Aquel que suponemos es nuestro mejor amigo puede albergar en el corazón el
fuerte deseo de que hagamos tal o cual cosa que conviene a sus propósitos,
aunque sin darse cuenta de su culpable egoísmo. Pero, dándose cuenta o no, lo
cierto es que esa fuerza exteriorizada por él logrará el fin deseado, a menos
que, conocedores de esa ley, nos pongamos en situación de positividad para
poder rechazarla.
Desde la primera
infancia del niño, y aun ante de nacer, puede la madre albergar en su corazón
un deseo no expresado en palabras y hasta inconsciente en ella, el cual, sin
embargo, puede formulase así: “Yo quiero que mi hijo sea y ocupe en la vida la
situación que yo deseo; no quiero que sea esto ni haga lo otro”.
Pero el
verdadero YO o el espíritu del niño puede tener gustos e inclinaciones
absolutamente distintos a los de la madre, y hasta contrarios. En los primeros
años de su vida puede realmente obrar de conformidad con el pensamiento de la
madre, pues ha absorbido en gran cantidad sus elementos mentales. Pero a medida
que crece y gana en experiencia, su propia individualidad puede irse afirmando
cada día con mayor fuerza; y entonces quiere pasar por un camino distinto,
quiere vivir su propia vida, quiere ser él mismo. La madre resiste y se
opone…Pero el hijo, si ha llegado a ponerse en situación positiva, se rebela y
queda entre ambos trabada la guerra. Puede suceder también que el hijo,
destruida su individualidad por la acción de la mente de su madre, acabe por no
ser ni una cosa ni la otra, ni lo que él hubiera sido por sí mismo, ni lo que
había de ser según los deseos maternos.

◆ INSTRUCCIÓN A ◆
Repite tal cual las filas que van desde la fila con "993 (540, 1103)" hasta la fila con "1287 (803, 1285)", esta incluida.
El fragmento y las filas no guardan relación entre sí.

◆ DATOS PROPORCIONADOS ◆

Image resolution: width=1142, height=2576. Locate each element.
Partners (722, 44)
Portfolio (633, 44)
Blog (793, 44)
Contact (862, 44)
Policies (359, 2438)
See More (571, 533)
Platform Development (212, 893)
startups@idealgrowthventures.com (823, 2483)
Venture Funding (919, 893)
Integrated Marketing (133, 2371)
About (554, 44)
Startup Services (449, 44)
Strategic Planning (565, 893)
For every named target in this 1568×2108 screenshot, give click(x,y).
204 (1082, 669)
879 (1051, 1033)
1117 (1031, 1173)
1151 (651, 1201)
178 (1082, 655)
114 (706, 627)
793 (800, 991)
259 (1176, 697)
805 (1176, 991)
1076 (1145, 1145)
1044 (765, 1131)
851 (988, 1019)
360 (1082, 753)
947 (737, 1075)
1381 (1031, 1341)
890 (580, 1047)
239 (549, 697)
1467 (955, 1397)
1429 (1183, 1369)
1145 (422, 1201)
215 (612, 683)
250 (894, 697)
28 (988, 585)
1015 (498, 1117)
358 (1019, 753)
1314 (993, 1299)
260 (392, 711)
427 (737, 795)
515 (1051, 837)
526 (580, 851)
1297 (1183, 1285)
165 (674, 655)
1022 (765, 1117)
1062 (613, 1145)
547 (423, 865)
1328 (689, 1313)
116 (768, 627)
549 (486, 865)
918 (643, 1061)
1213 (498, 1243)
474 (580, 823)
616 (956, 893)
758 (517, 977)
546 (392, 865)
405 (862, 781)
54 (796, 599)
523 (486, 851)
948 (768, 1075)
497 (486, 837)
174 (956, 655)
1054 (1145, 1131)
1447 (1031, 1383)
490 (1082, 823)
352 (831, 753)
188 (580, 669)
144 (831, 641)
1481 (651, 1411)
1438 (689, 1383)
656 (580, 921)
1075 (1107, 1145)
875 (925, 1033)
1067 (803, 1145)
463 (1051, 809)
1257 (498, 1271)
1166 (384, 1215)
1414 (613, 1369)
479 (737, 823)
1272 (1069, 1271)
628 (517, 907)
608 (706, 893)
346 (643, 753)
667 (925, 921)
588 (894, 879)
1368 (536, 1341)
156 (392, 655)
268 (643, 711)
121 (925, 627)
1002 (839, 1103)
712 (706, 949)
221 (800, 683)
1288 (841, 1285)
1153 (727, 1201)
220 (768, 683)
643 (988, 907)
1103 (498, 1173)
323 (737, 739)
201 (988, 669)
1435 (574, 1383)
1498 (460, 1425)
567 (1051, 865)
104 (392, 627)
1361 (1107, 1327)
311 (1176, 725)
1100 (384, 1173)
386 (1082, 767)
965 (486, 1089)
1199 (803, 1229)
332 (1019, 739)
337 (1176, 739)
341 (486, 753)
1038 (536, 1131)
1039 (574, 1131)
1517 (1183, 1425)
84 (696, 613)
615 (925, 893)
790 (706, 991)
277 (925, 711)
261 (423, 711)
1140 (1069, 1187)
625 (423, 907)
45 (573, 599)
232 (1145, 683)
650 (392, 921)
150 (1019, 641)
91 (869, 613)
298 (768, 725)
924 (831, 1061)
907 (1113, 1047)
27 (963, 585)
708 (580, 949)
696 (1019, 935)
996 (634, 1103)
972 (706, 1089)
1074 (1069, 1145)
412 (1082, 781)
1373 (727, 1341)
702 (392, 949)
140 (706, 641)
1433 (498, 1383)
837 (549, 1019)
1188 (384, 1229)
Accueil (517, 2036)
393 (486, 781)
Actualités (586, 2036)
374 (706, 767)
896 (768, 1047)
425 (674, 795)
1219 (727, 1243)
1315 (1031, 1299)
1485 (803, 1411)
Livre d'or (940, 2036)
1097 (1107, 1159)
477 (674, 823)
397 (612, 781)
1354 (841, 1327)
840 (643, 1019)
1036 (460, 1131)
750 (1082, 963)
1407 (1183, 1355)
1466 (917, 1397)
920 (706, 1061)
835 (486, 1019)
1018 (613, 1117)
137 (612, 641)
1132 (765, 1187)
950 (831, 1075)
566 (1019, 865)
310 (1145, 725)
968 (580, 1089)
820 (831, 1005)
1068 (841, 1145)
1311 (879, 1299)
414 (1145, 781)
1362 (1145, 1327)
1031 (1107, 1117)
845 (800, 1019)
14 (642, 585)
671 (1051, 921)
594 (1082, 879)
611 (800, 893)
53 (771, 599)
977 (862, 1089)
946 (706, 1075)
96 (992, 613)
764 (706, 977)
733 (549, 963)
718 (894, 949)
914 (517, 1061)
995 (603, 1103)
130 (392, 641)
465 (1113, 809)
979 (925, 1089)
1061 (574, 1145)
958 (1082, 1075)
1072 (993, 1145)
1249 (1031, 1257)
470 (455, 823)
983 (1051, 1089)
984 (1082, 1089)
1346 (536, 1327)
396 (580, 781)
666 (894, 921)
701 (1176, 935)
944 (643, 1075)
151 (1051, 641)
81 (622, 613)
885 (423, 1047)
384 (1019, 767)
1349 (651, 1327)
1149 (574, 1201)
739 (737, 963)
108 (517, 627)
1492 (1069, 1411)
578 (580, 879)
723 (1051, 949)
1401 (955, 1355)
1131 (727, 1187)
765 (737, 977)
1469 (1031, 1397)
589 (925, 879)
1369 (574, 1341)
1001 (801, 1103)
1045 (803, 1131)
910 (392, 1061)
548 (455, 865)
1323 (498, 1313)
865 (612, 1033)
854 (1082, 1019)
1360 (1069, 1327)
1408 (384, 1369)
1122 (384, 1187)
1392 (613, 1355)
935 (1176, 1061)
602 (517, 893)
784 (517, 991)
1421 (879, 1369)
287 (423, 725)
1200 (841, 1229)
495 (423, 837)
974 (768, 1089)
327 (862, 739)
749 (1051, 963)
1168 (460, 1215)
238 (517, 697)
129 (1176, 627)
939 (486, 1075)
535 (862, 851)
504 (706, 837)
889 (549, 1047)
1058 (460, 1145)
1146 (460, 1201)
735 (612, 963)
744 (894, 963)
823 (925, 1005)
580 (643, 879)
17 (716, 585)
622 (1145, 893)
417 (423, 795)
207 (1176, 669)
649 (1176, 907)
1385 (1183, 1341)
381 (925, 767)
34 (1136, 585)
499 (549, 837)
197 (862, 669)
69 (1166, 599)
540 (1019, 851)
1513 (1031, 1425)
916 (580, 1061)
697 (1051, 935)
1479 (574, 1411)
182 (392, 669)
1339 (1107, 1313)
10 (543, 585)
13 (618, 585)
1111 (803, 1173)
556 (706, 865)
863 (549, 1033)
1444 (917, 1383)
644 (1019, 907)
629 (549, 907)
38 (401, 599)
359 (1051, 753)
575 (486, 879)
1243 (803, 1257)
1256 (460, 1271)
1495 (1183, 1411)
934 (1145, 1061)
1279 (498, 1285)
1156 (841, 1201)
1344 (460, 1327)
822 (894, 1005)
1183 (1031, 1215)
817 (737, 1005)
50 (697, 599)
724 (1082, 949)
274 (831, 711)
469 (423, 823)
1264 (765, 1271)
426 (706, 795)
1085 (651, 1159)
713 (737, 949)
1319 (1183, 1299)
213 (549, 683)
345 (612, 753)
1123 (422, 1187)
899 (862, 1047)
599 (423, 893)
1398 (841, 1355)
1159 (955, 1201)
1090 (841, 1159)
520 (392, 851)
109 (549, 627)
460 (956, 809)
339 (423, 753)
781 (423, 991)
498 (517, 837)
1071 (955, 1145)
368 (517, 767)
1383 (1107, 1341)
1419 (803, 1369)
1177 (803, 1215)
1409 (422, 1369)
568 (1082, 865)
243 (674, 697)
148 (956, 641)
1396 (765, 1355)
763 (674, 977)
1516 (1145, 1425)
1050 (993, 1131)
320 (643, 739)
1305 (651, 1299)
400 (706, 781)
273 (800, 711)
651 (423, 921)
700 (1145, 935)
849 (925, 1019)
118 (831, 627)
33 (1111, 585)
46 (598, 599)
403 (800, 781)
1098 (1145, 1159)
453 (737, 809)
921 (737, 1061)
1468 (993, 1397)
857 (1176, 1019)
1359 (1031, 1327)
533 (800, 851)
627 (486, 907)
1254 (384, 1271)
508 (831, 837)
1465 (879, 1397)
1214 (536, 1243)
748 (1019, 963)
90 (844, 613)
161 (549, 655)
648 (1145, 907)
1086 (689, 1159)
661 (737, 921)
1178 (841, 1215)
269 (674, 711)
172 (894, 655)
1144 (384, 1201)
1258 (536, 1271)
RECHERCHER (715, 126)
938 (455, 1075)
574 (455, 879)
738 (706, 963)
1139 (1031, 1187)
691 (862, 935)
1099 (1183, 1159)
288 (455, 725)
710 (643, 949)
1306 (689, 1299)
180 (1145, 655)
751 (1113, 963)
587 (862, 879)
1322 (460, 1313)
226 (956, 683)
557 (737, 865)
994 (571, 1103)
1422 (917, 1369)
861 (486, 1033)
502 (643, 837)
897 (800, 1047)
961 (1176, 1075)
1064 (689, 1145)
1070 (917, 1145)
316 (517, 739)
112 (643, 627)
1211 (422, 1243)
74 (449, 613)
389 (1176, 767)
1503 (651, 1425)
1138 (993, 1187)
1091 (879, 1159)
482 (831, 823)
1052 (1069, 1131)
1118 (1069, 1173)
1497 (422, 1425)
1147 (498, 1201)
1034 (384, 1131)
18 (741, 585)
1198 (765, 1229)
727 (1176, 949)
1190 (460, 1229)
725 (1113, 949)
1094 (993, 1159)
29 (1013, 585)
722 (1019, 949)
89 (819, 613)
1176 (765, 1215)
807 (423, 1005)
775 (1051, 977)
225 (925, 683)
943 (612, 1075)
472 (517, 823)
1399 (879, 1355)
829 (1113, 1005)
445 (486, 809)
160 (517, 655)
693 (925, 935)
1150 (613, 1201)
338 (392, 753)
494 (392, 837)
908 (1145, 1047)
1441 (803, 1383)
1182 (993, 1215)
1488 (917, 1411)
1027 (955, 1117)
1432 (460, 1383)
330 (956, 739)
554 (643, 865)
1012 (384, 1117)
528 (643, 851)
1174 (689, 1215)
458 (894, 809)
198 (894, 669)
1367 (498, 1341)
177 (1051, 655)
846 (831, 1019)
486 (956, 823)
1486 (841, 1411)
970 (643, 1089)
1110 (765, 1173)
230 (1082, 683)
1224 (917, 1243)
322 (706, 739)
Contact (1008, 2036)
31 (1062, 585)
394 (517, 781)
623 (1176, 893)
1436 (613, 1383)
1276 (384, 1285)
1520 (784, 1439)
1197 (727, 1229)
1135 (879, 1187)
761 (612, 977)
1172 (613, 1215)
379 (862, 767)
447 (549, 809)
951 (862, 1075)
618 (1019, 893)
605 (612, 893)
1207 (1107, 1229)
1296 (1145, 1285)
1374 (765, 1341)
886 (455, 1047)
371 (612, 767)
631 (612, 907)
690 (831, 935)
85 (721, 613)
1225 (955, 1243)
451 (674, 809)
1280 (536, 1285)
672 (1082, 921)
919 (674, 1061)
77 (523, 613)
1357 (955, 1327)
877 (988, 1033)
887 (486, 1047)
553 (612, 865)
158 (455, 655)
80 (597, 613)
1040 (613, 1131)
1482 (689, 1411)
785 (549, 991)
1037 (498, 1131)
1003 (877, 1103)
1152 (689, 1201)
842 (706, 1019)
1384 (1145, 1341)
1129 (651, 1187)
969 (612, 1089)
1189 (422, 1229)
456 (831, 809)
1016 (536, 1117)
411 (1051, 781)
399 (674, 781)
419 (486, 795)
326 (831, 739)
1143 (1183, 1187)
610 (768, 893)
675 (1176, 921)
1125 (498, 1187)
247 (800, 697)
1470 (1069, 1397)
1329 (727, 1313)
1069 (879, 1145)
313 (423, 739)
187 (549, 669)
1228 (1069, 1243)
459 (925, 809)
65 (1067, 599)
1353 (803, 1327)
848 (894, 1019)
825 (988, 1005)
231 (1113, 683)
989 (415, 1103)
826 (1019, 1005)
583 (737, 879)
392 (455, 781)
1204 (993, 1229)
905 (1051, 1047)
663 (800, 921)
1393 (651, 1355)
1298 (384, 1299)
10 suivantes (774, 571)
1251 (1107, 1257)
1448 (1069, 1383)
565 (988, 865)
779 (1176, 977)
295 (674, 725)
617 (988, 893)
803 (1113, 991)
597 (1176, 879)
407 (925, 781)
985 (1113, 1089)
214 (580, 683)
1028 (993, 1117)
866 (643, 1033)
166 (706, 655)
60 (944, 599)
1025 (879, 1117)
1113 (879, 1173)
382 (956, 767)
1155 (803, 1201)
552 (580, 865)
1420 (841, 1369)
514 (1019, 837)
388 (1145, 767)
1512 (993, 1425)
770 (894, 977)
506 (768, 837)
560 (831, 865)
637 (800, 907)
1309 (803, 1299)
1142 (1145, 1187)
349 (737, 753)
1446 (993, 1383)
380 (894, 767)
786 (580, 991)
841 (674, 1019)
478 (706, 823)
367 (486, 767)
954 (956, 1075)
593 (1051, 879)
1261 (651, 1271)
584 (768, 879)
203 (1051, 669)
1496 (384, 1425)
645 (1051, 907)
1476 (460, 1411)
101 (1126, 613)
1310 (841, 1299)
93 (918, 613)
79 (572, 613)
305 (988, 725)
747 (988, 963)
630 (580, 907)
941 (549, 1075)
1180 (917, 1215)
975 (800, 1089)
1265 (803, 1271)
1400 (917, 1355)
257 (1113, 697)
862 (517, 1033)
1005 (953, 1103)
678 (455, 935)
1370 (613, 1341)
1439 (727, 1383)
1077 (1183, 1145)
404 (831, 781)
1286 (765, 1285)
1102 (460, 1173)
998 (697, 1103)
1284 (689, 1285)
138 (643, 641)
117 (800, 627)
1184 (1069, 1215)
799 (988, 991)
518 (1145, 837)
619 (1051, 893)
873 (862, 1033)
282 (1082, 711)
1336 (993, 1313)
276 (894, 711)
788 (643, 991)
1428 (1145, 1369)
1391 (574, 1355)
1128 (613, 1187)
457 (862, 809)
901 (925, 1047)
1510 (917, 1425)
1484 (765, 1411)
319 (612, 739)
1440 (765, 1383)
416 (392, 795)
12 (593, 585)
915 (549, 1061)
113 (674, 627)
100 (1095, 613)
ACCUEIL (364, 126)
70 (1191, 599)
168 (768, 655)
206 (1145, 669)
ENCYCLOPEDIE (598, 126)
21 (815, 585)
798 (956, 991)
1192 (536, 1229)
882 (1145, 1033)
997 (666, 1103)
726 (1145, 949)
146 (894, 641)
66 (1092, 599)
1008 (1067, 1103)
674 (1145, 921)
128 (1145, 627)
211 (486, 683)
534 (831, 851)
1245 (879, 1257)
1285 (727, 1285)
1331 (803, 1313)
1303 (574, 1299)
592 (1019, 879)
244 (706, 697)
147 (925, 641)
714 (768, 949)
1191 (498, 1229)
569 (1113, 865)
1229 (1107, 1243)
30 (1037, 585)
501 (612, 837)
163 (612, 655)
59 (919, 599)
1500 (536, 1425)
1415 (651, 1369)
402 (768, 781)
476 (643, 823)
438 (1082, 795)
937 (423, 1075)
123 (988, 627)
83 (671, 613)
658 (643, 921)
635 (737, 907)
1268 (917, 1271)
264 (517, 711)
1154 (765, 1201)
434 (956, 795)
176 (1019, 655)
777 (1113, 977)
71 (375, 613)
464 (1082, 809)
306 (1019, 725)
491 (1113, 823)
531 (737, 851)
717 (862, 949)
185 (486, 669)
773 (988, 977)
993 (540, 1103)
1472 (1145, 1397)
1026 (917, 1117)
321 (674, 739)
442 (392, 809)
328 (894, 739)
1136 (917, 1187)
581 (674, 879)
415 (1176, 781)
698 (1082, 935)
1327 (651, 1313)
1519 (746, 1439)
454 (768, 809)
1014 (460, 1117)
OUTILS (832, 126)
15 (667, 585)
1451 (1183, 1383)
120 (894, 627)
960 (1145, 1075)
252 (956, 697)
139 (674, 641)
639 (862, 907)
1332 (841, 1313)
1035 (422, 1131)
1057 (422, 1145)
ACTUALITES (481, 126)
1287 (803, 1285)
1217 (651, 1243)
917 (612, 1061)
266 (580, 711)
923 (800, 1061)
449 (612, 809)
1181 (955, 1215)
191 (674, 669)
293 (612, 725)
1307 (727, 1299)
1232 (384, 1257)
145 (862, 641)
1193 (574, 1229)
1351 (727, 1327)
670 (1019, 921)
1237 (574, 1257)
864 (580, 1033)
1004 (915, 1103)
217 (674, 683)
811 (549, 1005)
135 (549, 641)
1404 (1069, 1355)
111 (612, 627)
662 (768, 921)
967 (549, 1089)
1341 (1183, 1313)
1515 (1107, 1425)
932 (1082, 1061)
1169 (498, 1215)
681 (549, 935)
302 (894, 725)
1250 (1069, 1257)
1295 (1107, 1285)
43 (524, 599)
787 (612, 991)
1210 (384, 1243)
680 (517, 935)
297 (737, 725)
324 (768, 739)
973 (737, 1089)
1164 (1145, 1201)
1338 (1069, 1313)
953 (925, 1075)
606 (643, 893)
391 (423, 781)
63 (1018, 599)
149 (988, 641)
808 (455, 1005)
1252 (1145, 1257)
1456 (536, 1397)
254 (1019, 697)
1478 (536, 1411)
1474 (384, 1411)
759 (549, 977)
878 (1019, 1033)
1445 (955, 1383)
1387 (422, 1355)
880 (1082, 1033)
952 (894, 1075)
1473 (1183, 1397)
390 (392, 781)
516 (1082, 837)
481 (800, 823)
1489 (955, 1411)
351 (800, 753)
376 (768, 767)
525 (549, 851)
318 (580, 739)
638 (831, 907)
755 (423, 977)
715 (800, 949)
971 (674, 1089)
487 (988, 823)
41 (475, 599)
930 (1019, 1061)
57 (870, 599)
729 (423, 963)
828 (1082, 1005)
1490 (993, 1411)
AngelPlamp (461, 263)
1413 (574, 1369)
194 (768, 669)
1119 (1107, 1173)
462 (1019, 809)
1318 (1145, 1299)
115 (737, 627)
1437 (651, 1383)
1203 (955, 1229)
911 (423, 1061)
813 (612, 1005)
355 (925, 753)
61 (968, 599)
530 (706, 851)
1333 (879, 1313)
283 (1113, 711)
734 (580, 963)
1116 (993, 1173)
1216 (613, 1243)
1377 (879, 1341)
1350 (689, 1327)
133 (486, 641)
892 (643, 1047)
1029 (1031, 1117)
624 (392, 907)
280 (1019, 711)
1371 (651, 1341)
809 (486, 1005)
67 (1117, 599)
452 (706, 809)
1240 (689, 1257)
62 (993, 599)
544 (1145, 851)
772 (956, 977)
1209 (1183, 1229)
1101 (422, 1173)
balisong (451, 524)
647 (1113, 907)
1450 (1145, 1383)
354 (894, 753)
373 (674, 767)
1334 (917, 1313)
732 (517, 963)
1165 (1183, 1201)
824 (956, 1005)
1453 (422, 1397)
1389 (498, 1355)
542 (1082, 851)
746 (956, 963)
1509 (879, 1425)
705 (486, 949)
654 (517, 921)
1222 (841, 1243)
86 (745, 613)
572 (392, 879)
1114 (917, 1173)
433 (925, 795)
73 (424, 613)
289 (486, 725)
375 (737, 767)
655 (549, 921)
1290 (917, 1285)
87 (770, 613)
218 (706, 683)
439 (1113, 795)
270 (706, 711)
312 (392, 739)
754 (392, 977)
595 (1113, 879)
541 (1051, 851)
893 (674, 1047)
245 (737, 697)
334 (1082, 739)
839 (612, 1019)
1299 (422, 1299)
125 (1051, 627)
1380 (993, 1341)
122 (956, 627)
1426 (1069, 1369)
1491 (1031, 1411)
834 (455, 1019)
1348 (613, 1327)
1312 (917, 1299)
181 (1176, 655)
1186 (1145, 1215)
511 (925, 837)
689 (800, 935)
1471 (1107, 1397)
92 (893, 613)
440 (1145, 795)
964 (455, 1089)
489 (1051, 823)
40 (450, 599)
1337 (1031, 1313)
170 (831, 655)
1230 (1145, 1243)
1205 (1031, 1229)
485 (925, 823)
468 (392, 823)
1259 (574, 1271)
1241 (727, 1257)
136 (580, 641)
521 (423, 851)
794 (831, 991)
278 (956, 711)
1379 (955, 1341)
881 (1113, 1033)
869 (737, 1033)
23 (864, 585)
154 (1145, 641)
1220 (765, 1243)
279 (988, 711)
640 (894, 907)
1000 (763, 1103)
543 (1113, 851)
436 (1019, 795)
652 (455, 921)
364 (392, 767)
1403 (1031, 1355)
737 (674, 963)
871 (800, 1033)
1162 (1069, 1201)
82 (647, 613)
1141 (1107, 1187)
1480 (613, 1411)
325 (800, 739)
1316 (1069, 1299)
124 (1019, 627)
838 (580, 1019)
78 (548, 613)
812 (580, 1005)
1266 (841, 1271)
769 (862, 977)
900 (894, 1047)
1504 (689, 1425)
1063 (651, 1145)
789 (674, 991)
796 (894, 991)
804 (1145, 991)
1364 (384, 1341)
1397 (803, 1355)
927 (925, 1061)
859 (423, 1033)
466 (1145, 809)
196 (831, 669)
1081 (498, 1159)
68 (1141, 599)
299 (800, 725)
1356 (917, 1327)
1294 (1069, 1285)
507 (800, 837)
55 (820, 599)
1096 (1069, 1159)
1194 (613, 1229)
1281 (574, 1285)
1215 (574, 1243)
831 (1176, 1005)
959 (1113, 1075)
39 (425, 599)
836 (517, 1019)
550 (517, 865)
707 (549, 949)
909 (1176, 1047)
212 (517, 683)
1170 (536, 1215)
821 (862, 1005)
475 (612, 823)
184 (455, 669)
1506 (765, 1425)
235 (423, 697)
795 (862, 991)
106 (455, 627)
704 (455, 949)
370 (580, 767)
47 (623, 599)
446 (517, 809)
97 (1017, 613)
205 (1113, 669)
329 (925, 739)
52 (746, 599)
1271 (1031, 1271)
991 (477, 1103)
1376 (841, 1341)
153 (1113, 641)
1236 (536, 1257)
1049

◆ INSTRUCCIÓN B ◆
Transcribe sin cambios el fragmento desde "Aquel que suponemos" hasta "poder rechazarla.", ambos incluidos.

◆ RESPUESTA COMPLETA A ◆
993 (540, 1103)
1472 (1145, 1397)
1026 (917, 1117)
321 (674, 739)
442 (392, 809)
328 (894, 739)
1136 (917, 1187)
581 (674, 879)
415 (1176, 781)
698 (1082, 935)
1327 (651, 1313)
1519 (746, 1439)
454 (768, 809)
1014 (460, 1117)
OUTILS (832, 126)
15 (667, 585)
1451 (1183, 1383)
120 (894, 627)
960 (1145, 1075)
252 (956, 697)
139 (674, 641)
639 (862, 907)
1332 (841, 1313)
1035 (422, 1131)
1057 (422, 1145)
ACTUALITES (481, 126)
1287 (803, 1285)

◆ RESPUESTA COMPLETA B ◆
Aquel que suponemos es nuestro mejor amigo puede albergar en el corazón el
fuerte deseo de que hagamos tal o cual cosa que conviene a sus propósitos,
aunque sin darse cuenta de su culpable egoísmo. Pero, dándose cuenta o no, lo
cierto es que esa fuerza exteriorizada por él logrará el fin deseado, a menos
que, conocedores de esa ley, nos pongamos en situación de positividad para
poder rechazarla.